Controlling Health Care Costs -- Big Lessons From How a Small Country is Pursuing Public Private Collaboration


Health care costs are headline news in the U.S. this week as 2017 insurance premiums on the government-run marketplaces are rolled out. With year-on-year hikes averaging more than 20 percent, the debate on the need for systemic reform is revving up again.

As a health care specialist at the International Finance Corporation (IFC), the arm of the World Bank which invests in emerging economies' private sectors, I am fortunate to see a diverse mix of countries - from the U.S. to Brazil to Indonesia to Nigeria - grappling with the same conundrum: how to ensure access to high-quality health care for all in an affordable, sustainable way.

One country whose system I actively looked at is the small Caucasus nation of Georgia. For a decade, Georgia has been trying to get to universal health care. Its experiences and experiments offer some lessons on how to build a sustainable system although for them like others it is still work in progress.

More than 80 percent of hospital beds in Georgia are in the private sector. Yet it is the government -- not the individual patient nor health insurer -- that is the main purchaser of health services. Thus, whether or not Georgia succeeds will depend on how well the public and private sectors mesh together.

In Soviet times, Georgia had a system of universally-accessible basic health care managed and paid for exclusively by the government. After gaining independence in the early 1990s, Georgia's public health care system suffered years of underinvestment. By the mid-2000s it was looking pretty shabby.

A major privatization wave in the late 2000s overhauled outdated public facilities and medical practices and implemented broader private insurance This infusion of capital succeeded in upgrading parts of the health infrastructure and improved access but for only some.

But the new system had problems. In particular, it lacked a safety net to catch all population groups. Lower-income groups tended to lose out. Meanwhile, overall spending on health care increased from 8 percent of GDP in 2007 to 10 percent in 2010 before dropping back again with current spending about 7 percent.

To improve access, the government in 2013 took the bold step of becoming the primary purchaser of health care, paying for it out of general tax revenues. Georgians receive, via universal health care coverage payments, some core outpatient elective services, some emergency care services, and elective inpatient services but within set benefit limits.

There remains a role for private health insurance but it is considerably reduced. Customer volumes have dropped precipitously, from 2.5 million to 500,000, as Georgia transitions to a more government-financed system of social health insurance.

The Georgian experience underscores how for a system to be financially sustainable, health care providers must collaboratively construct a health care infrastructure that is as cost-effective as possible. Cost-effectiveness must be hardwired into the system's architects and operators.

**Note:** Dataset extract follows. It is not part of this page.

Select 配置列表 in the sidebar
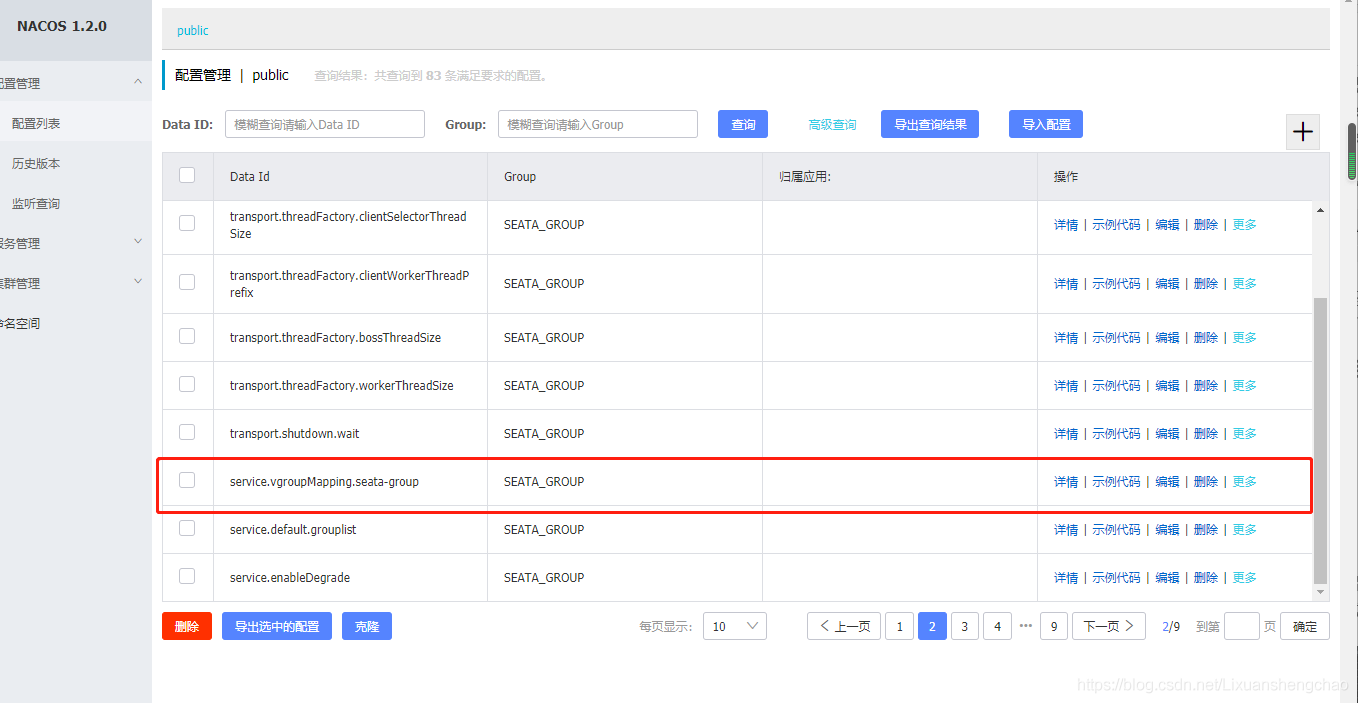1358x703 pixels. (x=36, y=123)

One prudent cost control measure, for example, is to manage the patient appropriately at each point of an integrated care network. Care coordinated via robust primary care with relevant supportive services such as diagnostics referred up and down to specialist levels of care.

As private providers dominate Georgia's health sector, it makes sense for them to do more of the infrastructure planning. But government can still provide a helping hand. For instance, government has at its disposal a wealth of demographic and financial data and analysis that it can share with providers to help them anticipate which services will be needed most and plan accordingly. Having such data will also help providers to calculate how much the government can afford for their services.

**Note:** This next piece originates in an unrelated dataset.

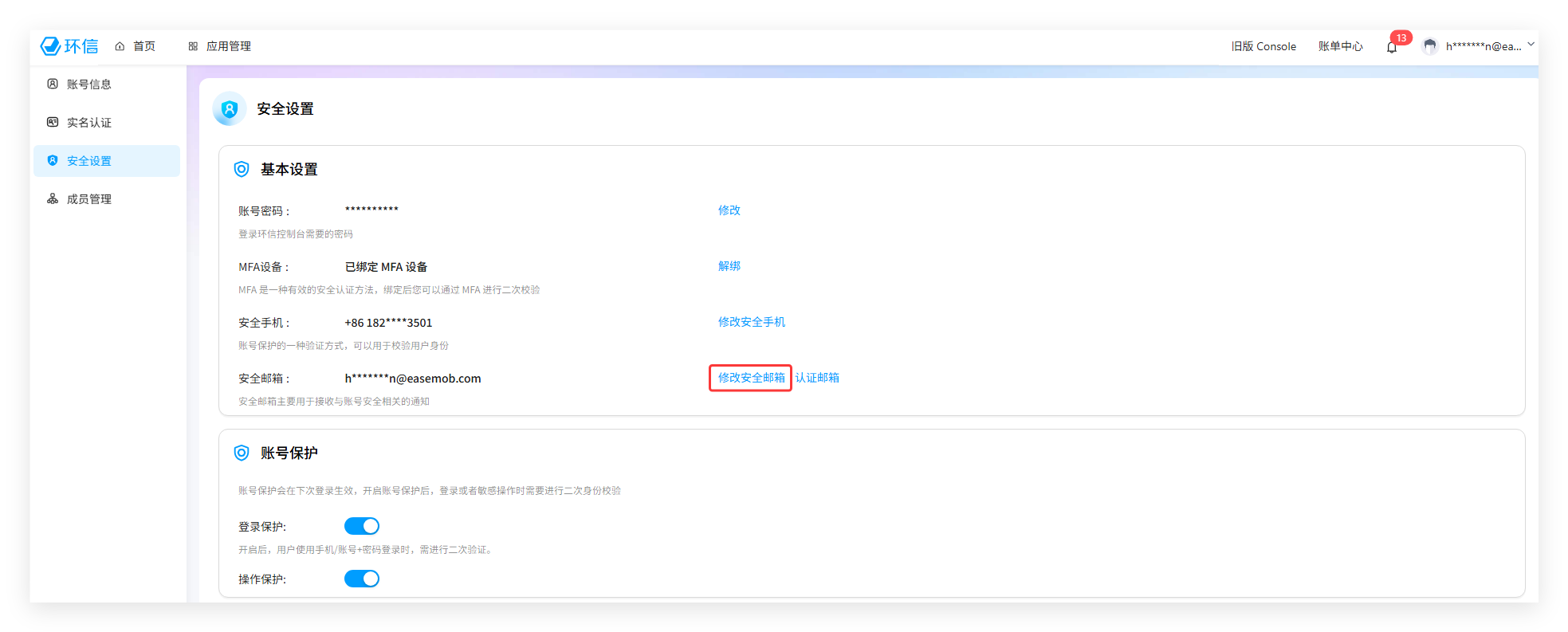Open the notification bell with 13 badge
The image size is (1568, 632).
[x=1392, y=47]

How will we know if Georgia is a good or bad poster child for universal health care? In the good case scenario, the government manages to stave off major cost escalations, for instance, of the copayments that patients are made to pay. In the bad case scenario, private health care providers dictate price, access and copayment levels, leading costs to spike to levels that the government cannot afford.

In summary, for countries to hit the sweet spot with health care, they must relentlessly focus on value for money and services, integrating that mindset into their planning and care outcomes.